(Records provided)

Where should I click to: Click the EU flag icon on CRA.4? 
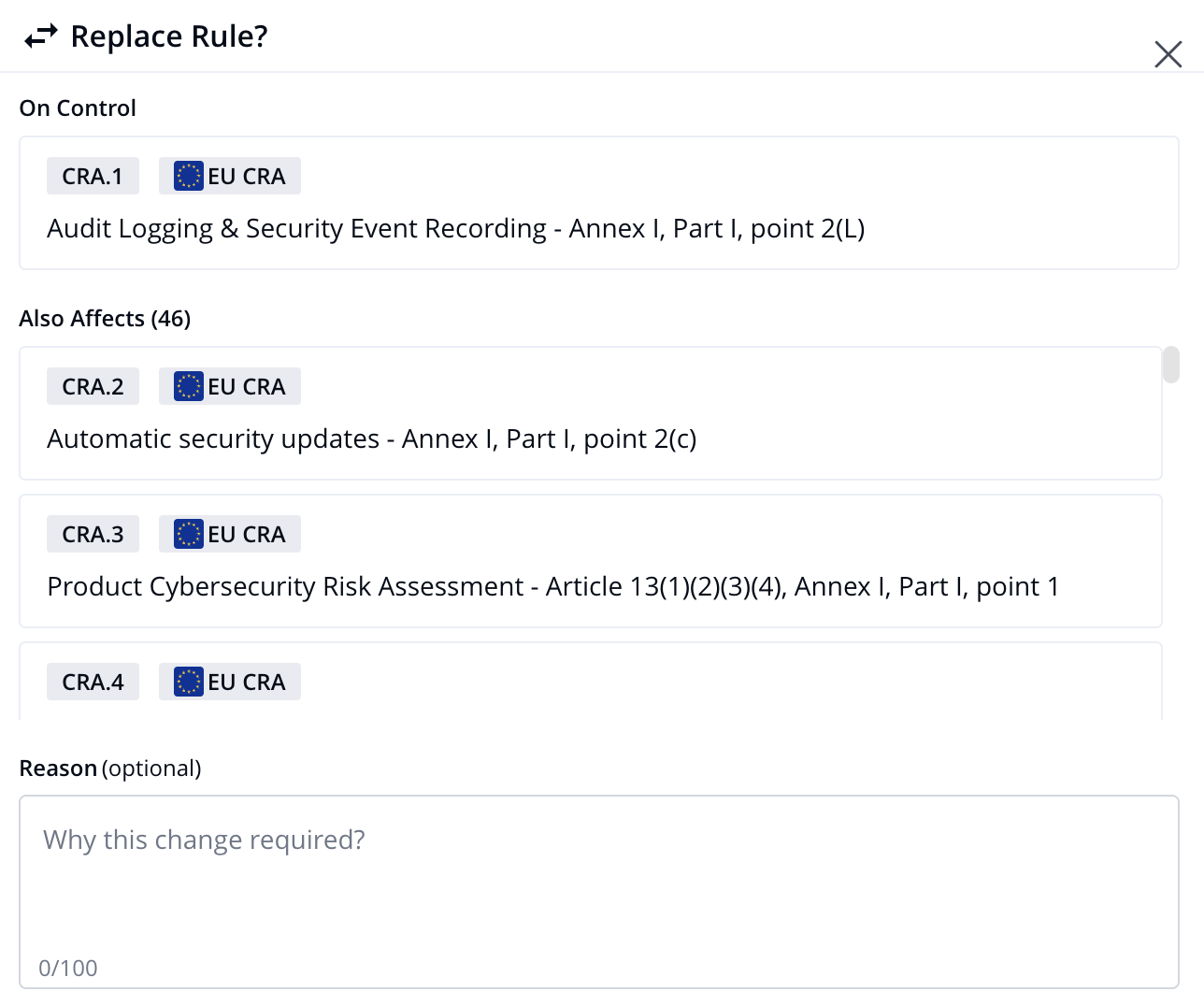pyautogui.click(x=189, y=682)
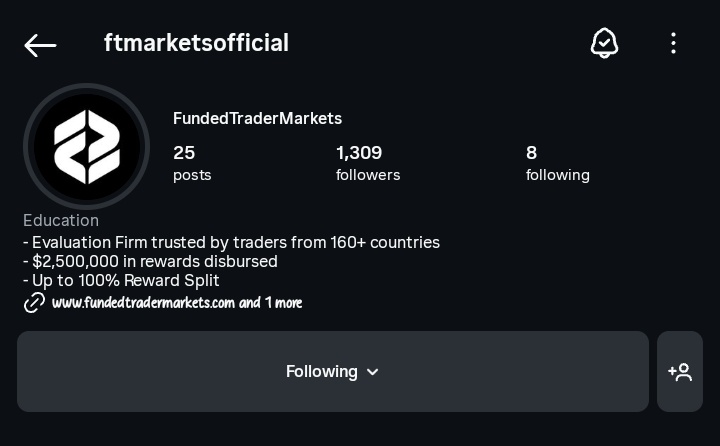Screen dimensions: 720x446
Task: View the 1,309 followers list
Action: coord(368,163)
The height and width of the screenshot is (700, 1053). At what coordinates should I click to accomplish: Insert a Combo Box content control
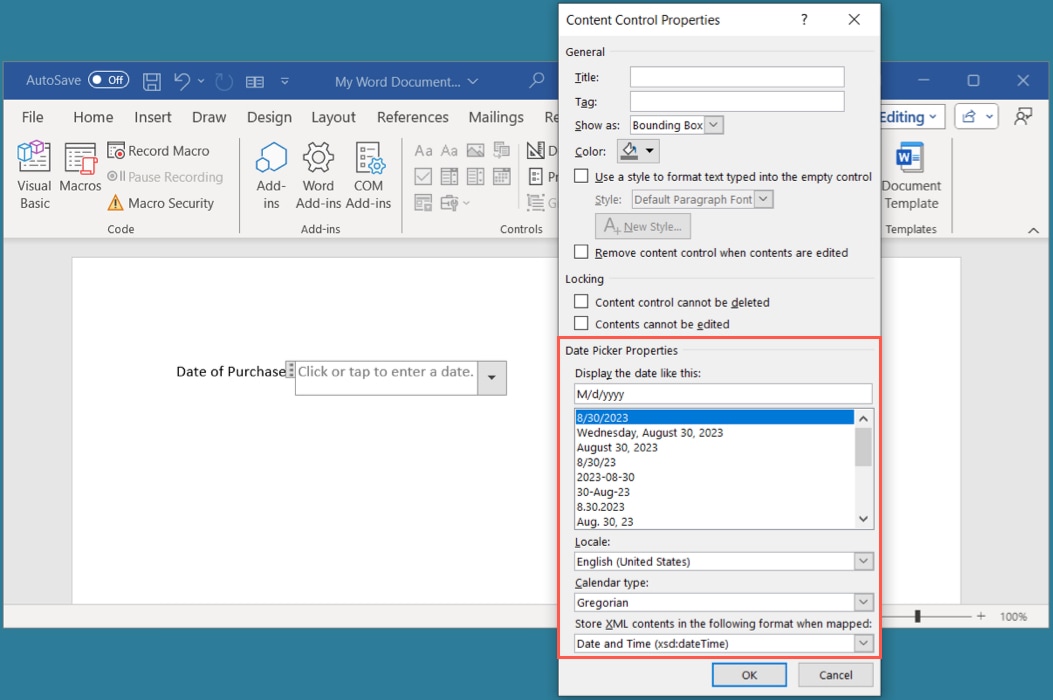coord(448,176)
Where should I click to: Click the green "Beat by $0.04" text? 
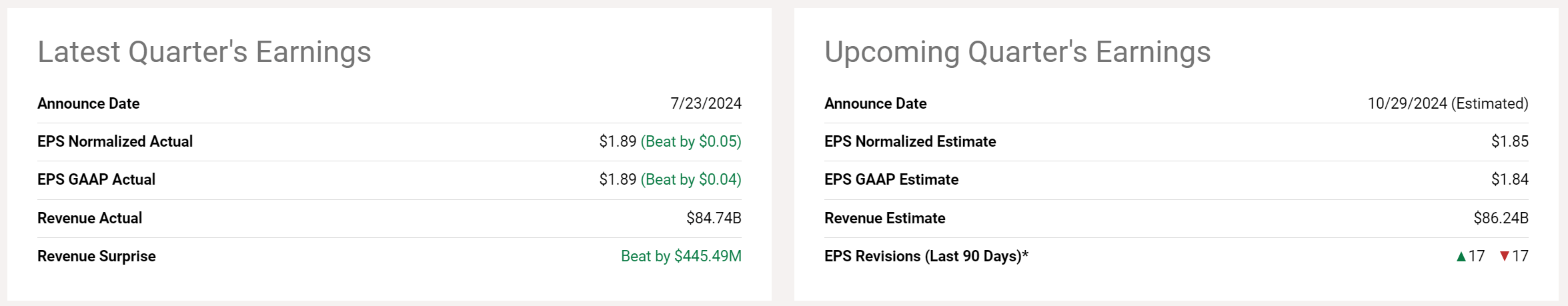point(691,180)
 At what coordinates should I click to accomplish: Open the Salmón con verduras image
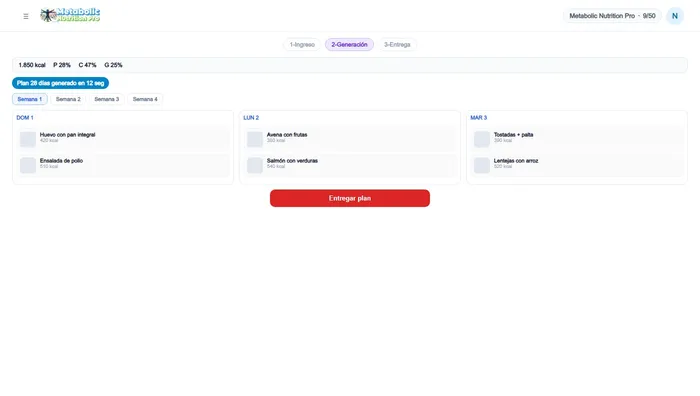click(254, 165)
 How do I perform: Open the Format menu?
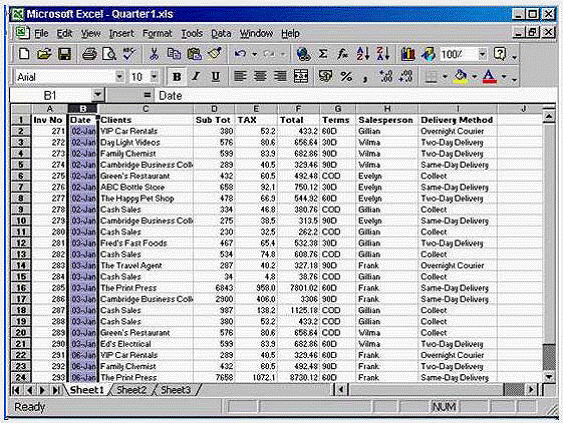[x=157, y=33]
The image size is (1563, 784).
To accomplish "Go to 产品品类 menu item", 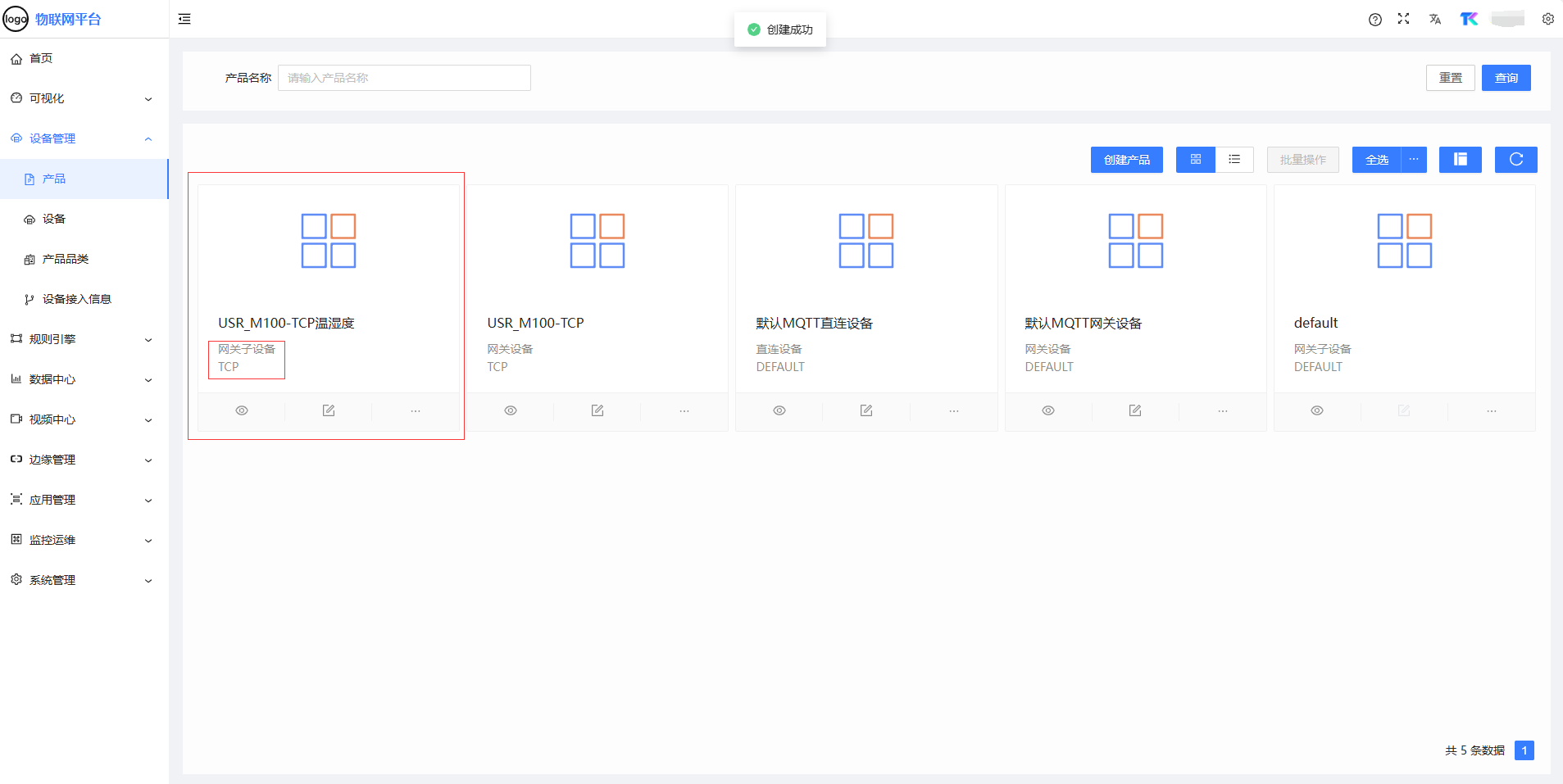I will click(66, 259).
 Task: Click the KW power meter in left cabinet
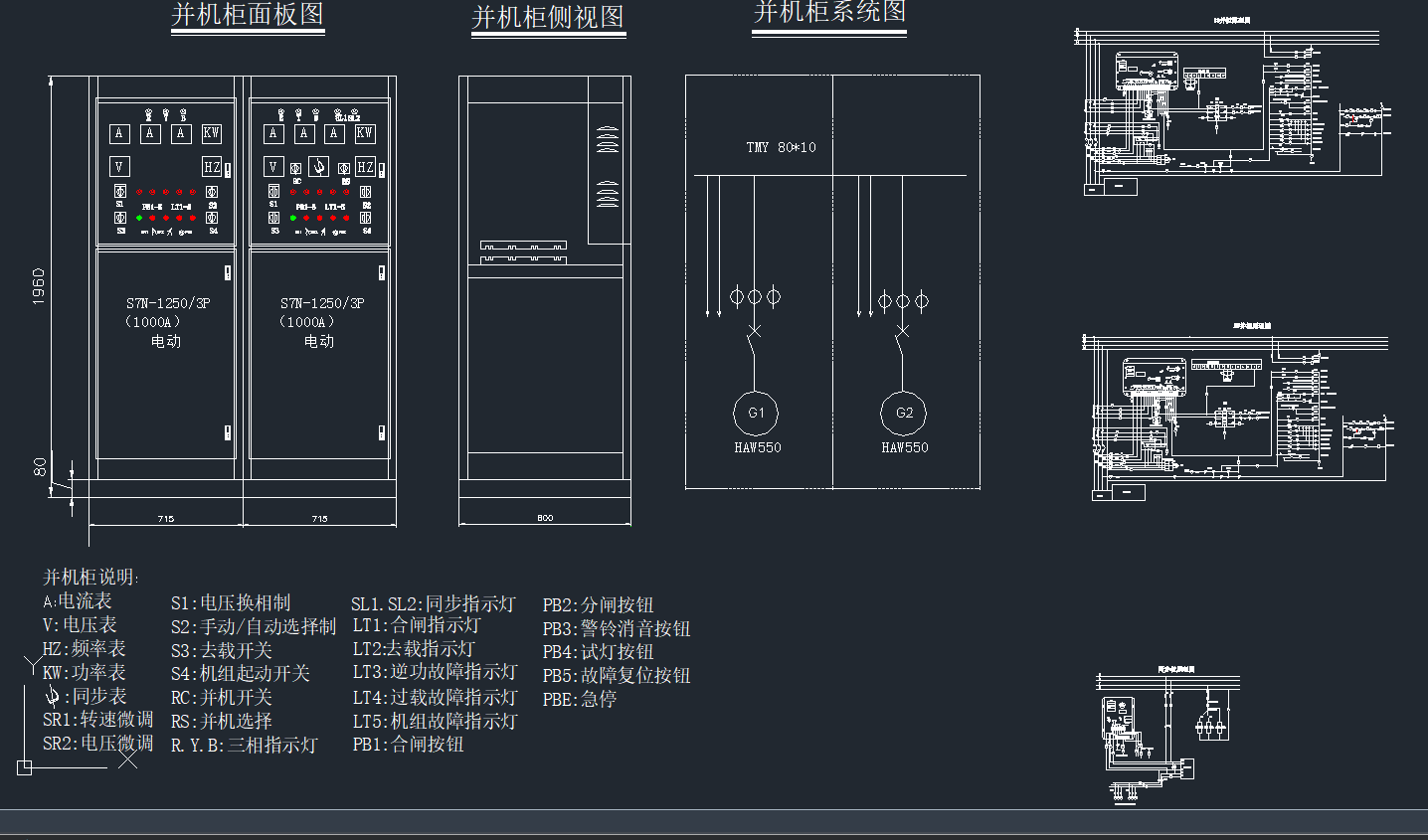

(End Records provided)

Task to complete — Nothing except the lines from the one containing "Where should I click to: Click the green" through the one containing "The image size is (1563, 784)." should appear in the answer, exactly as above and without pictures.

Solution to this problem —
Where should I click to: Click the green "Beat by $0.04" text? 
point(691,180)
 At what coordinates should I click to accomplish: Open the Salmón con verduras image
click(254, 165)
 How do I perform: Open the Format menu?
[x=157, y=33]
The image size is (1563, 784).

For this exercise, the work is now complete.